__Given task__: Retype the material below without changes. Begin at its first line and stop after the line that contains "pos(50,594)".

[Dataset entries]
----------------
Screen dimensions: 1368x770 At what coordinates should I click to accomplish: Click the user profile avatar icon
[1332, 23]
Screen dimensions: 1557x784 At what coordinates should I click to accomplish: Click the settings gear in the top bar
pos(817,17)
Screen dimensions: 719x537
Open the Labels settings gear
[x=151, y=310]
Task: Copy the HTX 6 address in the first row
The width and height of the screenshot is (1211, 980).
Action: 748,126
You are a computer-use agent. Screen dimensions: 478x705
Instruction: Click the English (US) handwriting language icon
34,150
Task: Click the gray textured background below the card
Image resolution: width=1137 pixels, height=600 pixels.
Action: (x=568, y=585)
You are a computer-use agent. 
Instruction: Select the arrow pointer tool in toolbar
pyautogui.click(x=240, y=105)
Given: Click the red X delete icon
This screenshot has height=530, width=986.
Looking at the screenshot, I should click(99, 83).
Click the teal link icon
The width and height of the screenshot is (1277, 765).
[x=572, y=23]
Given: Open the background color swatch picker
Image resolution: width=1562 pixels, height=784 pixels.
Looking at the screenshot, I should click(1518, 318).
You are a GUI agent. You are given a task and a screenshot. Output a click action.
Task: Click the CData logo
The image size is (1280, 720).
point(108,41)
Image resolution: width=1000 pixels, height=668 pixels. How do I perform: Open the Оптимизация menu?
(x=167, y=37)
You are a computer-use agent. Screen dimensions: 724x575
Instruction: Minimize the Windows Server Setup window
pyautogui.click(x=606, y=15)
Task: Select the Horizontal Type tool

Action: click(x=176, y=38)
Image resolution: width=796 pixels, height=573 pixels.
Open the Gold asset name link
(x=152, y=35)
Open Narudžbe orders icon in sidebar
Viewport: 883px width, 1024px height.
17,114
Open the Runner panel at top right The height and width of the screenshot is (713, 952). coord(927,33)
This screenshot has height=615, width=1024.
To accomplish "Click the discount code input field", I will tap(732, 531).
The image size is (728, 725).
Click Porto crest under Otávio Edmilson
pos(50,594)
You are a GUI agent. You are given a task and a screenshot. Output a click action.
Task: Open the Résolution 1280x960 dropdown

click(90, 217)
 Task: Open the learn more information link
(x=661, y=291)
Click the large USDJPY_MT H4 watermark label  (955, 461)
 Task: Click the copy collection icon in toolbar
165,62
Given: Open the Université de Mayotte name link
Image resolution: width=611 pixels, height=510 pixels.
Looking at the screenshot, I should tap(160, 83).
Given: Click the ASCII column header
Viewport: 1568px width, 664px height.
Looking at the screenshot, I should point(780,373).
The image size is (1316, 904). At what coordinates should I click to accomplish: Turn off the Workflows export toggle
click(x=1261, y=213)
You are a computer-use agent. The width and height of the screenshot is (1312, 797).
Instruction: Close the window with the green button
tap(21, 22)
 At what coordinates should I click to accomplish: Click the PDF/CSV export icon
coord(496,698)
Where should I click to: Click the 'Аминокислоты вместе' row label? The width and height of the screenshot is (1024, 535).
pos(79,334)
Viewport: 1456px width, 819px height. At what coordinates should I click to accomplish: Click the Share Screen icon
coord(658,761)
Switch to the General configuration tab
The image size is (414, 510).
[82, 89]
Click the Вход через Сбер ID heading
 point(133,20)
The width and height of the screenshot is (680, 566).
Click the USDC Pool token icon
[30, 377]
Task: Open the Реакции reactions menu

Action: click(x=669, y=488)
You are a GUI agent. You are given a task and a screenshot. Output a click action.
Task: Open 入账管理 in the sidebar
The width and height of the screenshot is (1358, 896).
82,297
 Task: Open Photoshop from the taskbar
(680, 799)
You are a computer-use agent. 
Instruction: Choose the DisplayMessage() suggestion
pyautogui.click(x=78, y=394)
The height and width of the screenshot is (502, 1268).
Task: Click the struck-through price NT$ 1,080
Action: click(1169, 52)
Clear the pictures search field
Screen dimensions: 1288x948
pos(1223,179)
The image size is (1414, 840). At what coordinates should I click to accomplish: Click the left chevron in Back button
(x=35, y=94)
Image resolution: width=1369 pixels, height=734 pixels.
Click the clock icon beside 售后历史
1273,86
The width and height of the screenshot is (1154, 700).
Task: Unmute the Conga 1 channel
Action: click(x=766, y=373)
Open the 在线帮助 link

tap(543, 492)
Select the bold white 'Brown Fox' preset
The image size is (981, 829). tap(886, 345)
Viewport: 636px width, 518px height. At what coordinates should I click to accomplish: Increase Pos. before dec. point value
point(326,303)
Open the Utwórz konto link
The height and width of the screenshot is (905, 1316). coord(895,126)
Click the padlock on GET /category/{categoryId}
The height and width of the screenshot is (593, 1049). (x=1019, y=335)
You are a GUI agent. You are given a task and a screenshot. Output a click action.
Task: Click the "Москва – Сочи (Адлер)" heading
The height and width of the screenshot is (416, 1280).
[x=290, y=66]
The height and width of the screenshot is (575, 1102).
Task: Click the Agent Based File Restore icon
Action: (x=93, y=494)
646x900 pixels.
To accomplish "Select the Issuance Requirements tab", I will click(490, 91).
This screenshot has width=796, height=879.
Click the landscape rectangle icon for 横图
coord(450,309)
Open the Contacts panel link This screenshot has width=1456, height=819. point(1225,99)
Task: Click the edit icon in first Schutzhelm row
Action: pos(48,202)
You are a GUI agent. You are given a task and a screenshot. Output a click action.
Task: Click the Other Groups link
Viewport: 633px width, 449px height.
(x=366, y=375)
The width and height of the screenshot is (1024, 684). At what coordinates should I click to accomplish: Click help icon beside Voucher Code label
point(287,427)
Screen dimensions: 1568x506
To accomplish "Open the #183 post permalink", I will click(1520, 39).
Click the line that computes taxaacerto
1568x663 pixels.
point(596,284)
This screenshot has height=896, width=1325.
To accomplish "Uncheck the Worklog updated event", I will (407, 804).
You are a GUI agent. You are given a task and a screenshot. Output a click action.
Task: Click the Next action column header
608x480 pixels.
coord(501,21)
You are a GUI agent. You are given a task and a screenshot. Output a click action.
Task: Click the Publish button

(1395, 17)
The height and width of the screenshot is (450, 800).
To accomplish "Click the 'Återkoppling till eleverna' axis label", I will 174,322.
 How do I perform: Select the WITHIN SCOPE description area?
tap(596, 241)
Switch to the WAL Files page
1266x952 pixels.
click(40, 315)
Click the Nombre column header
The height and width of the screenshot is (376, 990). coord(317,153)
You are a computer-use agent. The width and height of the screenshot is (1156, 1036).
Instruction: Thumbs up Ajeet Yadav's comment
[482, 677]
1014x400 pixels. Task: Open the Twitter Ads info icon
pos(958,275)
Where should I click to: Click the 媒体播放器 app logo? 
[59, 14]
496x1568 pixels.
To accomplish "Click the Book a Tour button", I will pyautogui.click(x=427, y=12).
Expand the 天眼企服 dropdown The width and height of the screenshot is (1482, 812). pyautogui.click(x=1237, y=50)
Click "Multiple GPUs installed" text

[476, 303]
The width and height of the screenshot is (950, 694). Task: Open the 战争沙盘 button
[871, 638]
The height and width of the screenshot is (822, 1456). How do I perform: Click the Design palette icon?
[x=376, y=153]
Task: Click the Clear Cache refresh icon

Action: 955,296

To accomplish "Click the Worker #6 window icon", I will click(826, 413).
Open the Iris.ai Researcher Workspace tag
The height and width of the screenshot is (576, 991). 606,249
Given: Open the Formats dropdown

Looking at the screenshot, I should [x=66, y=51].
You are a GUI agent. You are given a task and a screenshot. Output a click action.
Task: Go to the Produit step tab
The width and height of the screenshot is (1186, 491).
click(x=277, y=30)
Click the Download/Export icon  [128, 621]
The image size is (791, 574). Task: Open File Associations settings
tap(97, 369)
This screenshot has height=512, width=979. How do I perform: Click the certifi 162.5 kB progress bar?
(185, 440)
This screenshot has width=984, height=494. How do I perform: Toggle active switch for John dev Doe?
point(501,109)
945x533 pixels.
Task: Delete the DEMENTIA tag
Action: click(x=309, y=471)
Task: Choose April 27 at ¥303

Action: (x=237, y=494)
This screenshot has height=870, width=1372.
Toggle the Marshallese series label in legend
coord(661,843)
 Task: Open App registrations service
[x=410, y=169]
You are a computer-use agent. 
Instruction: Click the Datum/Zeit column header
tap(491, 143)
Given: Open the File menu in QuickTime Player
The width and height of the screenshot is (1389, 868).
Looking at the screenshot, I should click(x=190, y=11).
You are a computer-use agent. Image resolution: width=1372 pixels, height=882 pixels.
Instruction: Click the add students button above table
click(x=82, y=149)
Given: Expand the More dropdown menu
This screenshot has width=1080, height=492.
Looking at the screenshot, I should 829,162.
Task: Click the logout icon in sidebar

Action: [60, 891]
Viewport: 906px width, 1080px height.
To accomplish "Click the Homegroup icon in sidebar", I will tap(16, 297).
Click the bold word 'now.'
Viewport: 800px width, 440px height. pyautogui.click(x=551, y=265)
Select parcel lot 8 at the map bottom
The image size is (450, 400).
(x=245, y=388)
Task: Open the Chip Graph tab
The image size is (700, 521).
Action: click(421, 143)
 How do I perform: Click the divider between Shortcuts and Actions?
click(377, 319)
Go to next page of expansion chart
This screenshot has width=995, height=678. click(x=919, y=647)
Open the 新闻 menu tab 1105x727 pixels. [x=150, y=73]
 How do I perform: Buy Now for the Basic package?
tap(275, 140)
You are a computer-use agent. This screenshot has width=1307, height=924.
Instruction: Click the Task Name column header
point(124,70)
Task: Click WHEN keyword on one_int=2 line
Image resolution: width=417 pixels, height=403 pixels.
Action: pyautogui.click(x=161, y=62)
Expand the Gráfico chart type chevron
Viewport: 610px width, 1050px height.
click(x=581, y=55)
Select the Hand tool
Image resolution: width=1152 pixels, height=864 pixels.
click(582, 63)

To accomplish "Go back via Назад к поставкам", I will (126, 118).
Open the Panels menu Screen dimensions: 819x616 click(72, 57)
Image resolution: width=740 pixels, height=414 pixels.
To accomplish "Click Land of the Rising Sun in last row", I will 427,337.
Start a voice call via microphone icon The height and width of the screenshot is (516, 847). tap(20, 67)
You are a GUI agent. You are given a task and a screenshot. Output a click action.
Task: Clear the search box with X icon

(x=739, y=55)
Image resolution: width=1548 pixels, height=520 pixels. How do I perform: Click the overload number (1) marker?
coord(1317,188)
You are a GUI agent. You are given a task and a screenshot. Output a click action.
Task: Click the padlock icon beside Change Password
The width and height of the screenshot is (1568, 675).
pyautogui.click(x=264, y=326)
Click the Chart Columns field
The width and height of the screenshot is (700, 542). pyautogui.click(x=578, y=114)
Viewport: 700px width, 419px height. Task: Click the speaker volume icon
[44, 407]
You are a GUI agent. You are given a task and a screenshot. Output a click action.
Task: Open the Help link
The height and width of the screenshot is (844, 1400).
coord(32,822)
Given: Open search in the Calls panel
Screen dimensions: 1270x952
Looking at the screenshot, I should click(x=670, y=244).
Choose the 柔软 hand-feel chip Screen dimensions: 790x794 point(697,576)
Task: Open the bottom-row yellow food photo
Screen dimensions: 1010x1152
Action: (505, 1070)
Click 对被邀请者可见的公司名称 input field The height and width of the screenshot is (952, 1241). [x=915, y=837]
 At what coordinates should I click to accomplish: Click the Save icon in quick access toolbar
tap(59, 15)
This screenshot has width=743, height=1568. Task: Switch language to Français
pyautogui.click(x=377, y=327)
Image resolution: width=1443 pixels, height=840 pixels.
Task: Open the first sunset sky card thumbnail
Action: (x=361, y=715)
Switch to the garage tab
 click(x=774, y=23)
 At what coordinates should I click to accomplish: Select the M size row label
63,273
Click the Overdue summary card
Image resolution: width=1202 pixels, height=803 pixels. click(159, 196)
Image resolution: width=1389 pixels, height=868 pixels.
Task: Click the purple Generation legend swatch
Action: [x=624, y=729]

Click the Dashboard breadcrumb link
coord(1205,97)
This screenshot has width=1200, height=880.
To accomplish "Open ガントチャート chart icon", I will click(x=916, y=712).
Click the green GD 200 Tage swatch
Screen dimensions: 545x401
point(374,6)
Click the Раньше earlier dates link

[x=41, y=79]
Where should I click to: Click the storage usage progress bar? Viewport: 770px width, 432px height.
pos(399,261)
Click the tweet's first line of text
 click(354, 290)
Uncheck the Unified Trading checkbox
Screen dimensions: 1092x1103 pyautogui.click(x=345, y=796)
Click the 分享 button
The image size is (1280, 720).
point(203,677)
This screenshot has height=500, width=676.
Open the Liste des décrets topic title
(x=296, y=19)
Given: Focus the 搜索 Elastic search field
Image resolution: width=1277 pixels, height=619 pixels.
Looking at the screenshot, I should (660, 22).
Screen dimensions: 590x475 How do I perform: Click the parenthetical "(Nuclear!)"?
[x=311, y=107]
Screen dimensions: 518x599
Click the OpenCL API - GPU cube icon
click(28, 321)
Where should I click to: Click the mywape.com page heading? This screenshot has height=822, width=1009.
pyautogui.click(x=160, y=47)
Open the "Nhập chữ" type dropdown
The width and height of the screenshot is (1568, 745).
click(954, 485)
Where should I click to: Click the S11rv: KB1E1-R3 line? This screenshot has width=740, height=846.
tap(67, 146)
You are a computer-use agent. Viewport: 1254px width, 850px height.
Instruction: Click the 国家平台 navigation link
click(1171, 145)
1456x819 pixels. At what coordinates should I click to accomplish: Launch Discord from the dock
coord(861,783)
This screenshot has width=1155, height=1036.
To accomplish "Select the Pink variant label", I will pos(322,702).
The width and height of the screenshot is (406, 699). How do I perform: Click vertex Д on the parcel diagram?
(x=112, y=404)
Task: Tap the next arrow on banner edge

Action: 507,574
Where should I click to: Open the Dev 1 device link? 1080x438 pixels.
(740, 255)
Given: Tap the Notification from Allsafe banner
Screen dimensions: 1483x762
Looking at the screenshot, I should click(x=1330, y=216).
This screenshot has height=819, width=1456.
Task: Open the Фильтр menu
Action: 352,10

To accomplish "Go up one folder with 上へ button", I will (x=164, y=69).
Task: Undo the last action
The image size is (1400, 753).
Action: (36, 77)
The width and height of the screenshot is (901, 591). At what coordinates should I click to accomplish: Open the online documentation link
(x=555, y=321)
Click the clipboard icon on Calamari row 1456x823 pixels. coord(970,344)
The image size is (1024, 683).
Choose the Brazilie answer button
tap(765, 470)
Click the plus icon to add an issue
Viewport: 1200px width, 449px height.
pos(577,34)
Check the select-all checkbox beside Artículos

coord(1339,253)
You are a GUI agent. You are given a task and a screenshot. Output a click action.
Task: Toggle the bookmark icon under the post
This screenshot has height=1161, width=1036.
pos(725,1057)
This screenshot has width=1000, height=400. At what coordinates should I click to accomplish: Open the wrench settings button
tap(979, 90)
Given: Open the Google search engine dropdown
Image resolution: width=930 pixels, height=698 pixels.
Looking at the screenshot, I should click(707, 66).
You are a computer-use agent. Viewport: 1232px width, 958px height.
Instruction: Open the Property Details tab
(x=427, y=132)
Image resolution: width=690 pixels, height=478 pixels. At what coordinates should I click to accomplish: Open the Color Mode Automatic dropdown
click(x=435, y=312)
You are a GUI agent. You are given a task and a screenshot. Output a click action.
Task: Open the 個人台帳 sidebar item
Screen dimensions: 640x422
----------------
__Result of the exercise__:
Screen dimensions: 1368x770 At what coordinates should I click to accomplish: Click the user profile avatar icon
[1332, 23]
Screen dimensions: 1557x784 At what coordinates should I click to accomplish: Click the settings gear in the top bar
pos(817,17)
Screen dimensions: 719x537
Open the Labels settings gear
[x=151, y=310]
Task: Copy the HTX 6 address in the first row
The width and height of the screenshot is (1211, 980).
Action: 748,126
You are a computer-use agent. Screen dimensions: 478x705
Instruction: Click the English (US) handwriting language icon
34,150
Task: Click the gray textured background below the card
Image resolution: width=1137 pixels, height=600 pixels.
Action: (x=568, y=585)
You are a computer-use agent. 
Instruction: Select the arrow pointer tool in toolbar
pyautogui.click(x=240, y=105)
Given: Click the red X delete icon
This screenshot has height=530, width=986.
Looking at the screenshot, I should click(99, 83).
Click the teal link icon
The width and height of the screenshot is (1277, 765).
[x=572, y=23]
Given: Open the background color swatch picker
Image resolution: width=1562 pixels, height=784 pixels.
Looking at the screenshot, I should click(1518, 318).
You are a GUI agent. You are given a task and a screenshot. Output a click action.
Task: Click the CData logo
The image size is (1280, 720).
point(108,41)
Image resolution: width=1000 pixels, height=668 pixels. How do I perform: Open the Оптимизация menu?
(x=167, y=37)
You are a computer-use agent. Screen dimensions: 724x575
Instruction: Minimize the Windows Server Setup window
pyautogui.click(x=606, y=15)
Task: Select the Horizontal Type tool

Action: click(x=176, y=38)
Image resolution: width=796 pixels, height=573 pixels.
Open the Gold asset name link
(x=152, y=35)
Open Narudžbe orders icon in sidebar
Viewport: 883px width, 1024px height.
17,114
Open the Runner panel at top right The height and width of the screenshot is (713, 952). coord(927,33)
This screenshot has height=615, width=1024.
To accomplish "Click the discount code input field", I will tap(732, 531).
The image size is (728, 725).
Click Porto crest under Otávio Edmilson
pos(50,594)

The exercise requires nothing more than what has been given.